**Reading passage**
────────────────────

We commonly do a pca on matrices of , say, a hundred variables and, say, 10,000
samples.  As an earlier poster said, the information can be obtained
from analysis of the  smaller matrix.  the run time is not too long on a pc (maybe 2-10
minutes), the problem is really tied to voluminous output.  Among our applications,
analysis of remote sensing multispectral data sounds similar to your data structure in
that we may have a pixel matrix that is 5000 x 5000 ("samples") and perhaps 50 spectral
bins (variables).  John Imbrie and Ed Klovan showed the way 30 or so years ago and I am
sure that many others have described use of the Q matrix in this way.

Gottfried Helms wrote:

> (Since there were some small errors in the previous text
>  I just send a complete correction. Pls excuse for inconvenience)
>
> "Arthur J. Kendall" schrieb:
> >
> > It is unusual.
> > SPSS has had PCA under FACTOR since at least 1972.
> > include the specification
> >   /extraction = PC
> > or equivalently
> >  /extraction = PA1
> > on the FACTOR procedure.
> >
> > I don't know if it can handle 11,000 variables.
> >
>
> It would need a *lot* of time and memory (at least ~121*16 MB, only for the
> correlation matrix.
>
> I remember to have read articles about "large matrices" or "large spare matrices"
> some years ago... Search via google, also in sci.stat.consult. They talked about
> these matrix-dimensions.
>
> Concerning 150 cases with 11000 variables : you just get at most 150 factors, and
> have linear dependencies after that.
>
> If nothing helps, you could do a PCA on the first 150 variables and save the
> scores.

────────────────────

**Supplied entries**
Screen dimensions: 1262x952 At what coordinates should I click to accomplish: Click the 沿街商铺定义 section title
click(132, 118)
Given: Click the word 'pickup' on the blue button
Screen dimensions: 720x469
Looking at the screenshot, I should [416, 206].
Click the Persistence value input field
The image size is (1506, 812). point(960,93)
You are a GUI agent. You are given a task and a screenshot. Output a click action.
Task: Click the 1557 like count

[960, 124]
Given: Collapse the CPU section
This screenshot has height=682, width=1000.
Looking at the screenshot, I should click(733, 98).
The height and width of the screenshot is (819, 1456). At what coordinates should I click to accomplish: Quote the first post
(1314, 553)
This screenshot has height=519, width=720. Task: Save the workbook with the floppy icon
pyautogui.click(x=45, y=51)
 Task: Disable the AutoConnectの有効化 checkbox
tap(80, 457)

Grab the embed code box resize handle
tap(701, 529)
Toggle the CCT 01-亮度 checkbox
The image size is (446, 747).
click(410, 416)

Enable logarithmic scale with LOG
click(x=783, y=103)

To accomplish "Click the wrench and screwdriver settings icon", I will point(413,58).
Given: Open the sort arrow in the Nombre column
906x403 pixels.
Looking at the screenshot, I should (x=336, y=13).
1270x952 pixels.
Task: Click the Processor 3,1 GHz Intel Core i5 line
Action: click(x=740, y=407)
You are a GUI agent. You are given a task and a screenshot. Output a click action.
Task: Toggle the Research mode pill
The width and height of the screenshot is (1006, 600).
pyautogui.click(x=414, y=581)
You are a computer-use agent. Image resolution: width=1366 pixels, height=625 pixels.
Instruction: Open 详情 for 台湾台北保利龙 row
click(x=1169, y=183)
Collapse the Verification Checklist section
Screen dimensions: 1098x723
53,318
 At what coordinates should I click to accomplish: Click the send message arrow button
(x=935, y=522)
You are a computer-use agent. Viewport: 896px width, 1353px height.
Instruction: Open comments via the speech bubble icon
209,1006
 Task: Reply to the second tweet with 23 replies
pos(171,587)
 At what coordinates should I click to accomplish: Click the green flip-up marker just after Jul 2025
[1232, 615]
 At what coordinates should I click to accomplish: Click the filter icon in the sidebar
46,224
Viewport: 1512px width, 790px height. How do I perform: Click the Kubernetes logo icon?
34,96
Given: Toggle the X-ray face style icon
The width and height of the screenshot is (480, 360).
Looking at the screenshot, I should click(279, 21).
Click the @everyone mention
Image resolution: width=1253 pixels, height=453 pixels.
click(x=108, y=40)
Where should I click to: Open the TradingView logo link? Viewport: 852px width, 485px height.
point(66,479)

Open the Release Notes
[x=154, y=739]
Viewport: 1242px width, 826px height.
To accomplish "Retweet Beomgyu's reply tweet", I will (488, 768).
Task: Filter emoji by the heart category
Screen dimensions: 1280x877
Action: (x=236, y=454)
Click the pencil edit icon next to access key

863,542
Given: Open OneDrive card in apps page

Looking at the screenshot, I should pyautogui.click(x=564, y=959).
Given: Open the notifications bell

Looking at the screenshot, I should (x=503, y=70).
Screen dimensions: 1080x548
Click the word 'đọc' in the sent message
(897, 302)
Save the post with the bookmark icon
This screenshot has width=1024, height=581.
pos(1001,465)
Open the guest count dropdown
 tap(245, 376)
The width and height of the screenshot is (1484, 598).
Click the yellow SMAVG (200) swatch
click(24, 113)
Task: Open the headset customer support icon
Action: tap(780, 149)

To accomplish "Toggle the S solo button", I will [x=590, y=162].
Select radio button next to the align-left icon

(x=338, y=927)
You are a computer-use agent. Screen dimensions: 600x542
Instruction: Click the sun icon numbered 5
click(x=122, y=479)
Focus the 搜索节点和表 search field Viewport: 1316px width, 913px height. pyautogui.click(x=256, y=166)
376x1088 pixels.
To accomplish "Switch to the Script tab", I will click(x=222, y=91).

────────────────────

**Exercise tasks**
(1) In the PCA discussion, since when has SPSS had PCA under FACTOR?
(2) Repeat a passage from the PCA discussion word for word. Begin at the words "We commonly do" and stop after "excuse for inconvenience)".

**Complete answers**
(1) Since at least 1972.

(2)
We commonly do a pca on matrices of , say, a hundred variables and, say, 10,000
samples.  As an earlier poster said, the information can be obtained
from analysis of the  smaller matrix.  the run time is not too long on a pc (maybe 2-10
minutes), the problem is really tied to voluminous output.  Among our applications,
analysis of remote sensing multispectral data sounds similar to your data structure in
that we may have a pixel matrix that is 5000 x 5000 ("samples") and perhaps 50 spectral
bins (variables).  John Imbrie and Ed Klovan showed the way 30 or so years ago and I am
sure that many others have described use of the Q matrix in this way.

Gottfried Helms wrote:

> (Since there were some small errors in the previous text
>  I just send a complete correction. Pls excuse for inconvenience)